• **YOUR OBJECTIVE**:
Return, without any change, the part of the listing below that opens with the line containing "Given: Click the closing brace of main" and closes with the line containing "coord(52,61)", including both of those lines.

[start of GIVEN DATA]

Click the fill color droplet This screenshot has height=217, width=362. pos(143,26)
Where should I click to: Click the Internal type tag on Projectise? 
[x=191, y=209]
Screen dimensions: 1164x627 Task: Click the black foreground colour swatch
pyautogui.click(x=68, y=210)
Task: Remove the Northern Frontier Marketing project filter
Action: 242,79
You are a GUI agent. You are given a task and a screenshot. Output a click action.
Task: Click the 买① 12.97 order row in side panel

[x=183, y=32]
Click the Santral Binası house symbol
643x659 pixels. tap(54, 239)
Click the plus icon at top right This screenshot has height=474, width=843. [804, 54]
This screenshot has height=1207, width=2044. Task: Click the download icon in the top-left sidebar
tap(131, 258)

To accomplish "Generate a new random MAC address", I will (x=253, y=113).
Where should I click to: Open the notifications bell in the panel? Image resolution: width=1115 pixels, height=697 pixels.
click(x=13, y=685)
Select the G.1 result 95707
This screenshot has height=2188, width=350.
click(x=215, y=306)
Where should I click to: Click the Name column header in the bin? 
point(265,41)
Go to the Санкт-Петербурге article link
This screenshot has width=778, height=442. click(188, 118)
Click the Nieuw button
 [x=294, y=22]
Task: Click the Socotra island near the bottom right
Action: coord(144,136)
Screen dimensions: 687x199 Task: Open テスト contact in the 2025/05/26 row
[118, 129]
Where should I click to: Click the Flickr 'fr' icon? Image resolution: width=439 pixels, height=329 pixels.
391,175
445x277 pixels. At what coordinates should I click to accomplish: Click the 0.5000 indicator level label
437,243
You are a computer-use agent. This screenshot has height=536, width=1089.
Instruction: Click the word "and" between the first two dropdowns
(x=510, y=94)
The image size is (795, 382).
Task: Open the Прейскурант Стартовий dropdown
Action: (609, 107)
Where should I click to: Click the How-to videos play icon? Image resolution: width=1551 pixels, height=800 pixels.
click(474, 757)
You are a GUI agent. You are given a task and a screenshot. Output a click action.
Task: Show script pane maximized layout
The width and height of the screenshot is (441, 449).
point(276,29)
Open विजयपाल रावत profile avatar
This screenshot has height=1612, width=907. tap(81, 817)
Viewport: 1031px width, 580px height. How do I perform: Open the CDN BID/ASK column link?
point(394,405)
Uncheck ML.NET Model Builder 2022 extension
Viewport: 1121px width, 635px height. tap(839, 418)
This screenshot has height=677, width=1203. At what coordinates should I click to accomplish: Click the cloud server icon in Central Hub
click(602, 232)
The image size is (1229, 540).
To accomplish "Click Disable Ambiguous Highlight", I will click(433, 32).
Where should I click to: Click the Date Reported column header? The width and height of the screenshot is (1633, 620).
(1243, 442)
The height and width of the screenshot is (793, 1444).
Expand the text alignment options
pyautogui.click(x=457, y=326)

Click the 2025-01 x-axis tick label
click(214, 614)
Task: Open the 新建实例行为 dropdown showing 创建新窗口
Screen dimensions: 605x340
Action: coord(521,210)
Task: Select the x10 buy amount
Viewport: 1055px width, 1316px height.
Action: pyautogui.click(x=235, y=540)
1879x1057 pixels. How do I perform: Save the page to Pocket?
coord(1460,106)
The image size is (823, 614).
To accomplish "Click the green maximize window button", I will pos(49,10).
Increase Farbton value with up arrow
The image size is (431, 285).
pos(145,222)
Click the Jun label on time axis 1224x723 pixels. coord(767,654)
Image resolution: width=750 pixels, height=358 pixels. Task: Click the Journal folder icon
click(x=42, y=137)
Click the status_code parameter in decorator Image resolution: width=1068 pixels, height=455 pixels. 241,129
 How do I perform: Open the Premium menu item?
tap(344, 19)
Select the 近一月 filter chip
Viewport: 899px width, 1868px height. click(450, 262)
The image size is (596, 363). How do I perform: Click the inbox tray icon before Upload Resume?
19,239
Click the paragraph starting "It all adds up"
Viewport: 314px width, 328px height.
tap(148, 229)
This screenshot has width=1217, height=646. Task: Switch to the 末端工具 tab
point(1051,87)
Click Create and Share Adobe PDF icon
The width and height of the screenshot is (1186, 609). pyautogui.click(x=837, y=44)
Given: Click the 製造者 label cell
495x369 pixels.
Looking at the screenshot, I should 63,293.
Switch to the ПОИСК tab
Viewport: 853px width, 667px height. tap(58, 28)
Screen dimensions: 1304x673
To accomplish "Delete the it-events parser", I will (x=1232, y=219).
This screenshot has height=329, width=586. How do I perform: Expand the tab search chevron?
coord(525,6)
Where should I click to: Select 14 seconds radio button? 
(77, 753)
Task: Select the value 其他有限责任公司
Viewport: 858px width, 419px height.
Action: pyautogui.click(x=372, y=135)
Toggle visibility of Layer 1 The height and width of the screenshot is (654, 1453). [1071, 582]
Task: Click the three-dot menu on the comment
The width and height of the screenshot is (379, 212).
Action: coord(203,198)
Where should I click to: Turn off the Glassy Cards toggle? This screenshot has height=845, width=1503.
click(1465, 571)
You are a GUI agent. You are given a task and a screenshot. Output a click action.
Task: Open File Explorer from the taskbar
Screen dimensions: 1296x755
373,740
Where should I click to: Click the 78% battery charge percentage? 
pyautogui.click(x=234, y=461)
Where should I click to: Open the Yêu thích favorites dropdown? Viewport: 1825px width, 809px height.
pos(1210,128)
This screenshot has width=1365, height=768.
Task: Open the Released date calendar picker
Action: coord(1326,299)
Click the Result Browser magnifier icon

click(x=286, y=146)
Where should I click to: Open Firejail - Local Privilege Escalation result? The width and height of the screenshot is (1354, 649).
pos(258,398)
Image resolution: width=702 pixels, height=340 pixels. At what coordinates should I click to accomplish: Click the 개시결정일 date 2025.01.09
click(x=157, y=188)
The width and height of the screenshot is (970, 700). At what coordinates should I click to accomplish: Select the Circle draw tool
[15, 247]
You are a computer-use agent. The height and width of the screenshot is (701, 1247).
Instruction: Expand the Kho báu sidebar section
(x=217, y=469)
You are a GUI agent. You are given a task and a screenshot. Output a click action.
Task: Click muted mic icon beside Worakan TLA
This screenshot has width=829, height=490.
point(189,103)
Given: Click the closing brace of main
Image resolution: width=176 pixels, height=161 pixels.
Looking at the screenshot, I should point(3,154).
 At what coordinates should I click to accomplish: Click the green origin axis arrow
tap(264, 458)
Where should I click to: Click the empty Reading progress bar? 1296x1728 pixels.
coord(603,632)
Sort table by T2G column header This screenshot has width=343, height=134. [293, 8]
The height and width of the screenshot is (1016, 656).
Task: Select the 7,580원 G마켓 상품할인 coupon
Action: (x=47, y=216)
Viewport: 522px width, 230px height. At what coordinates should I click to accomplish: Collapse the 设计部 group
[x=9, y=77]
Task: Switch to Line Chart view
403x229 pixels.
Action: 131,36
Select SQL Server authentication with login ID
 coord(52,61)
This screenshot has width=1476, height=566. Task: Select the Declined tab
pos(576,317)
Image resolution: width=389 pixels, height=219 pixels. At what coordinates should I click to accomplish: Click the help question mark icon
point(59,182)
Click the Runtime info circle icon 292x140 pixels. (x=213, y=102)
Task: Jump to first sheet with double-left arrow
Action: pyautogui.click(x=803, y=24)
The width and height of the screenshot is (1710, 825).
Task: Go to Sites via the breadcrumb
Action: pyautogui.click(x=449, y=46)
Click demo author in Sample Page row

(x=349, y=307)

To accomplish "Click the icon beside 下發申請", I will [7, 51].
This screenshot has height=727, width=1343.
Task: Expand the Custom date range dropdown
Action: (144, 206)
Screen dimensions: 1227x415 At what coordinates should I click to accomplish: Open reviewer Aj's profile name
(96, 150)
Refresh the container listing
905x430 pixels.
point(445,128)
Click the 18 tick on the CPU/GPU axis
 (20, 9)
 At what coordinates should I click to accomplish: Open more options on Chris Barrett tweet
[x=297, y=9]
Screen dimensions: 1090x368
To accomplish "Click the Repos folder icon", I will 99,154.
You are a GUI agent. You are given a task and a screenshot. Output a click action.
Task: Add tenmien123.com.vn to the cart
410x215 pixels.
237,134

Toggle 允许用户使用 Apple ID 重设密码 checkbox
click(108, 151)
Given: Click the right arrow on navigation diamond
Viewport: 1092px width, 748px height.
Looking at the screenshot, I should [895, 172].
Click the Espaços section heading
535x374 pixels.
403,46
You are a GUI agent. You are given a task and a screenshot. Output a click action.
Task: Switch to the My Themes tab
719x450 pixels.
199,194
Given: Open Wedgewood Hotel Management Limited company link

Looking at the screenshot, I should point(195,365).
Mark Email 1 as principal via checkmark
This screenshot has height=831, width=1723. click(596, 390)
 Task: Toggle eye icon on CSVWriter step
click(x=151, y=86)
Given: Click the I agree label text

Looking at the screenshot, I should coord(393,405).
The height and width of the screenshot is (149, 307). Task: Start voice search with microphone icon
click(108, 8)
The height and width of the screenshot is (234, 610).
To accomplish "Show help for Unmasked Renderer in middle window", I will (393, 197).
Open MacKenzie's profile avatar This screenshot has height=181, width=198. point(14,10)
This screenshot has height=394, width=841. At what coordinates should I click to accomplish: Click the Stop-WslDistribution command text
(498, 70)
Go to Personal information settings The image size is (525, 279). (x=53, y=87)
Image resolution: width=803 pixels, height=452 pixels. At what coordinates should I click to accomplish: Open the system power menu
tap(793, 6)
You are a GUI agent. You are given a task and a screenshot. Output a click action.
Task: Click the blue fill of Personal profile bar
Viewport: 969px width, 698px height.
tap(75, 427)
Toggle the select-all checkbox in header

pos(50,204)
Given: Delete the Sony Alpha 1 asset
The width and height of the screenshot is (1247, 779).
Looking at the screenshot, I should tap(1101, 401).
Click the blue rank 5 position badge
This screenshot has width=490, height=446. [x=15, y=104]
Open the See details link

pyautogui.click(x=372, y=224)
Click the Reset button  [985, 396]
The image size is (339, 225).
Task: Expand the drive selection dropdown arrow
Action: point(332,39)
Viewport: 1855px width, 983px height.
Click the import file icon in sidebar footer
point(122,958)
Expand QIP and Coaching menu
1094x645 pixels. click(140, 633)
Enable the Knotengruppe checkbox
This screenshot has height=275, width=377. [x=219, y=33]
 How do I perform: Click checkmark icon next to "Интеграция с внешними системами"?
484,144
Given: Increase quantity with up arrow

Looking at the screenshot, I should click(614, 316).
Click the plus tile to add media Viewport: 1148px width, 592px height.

[end of GIVEN DATA]

• **SOLUTION TO THIS EXERCISE**:
Given: Click the closing brace of main
Image resolution: width=176 pixels, height=161 pixels.
Looking at the screenshot, I should point(3,154).
 At what coordinates should I click to accomplish: Click the green origin axis arrow
tap(264, 458)
Where should I click to: Click the empty Reading progress bar? 1296x1728 pixels.
coord(603,632)
Sort table by T2G column header This screenshot has width=343, height=134. [293, 8]
The height and width of the screenshot is (1016, 656).
Task: Select the 7,580원 G마켓 상품할인 coupon
Action: (x=47, y=216)
Viewport: 522px width, 230px height. At what coordinates should I click to accomplish: Collapse the 设计部 group
[x=9, y=77]
Task: Switch to Line Chart view
403x229 pixels.
Action: 131,36
Select SQL Server authentication with login ID
 coord(52,61)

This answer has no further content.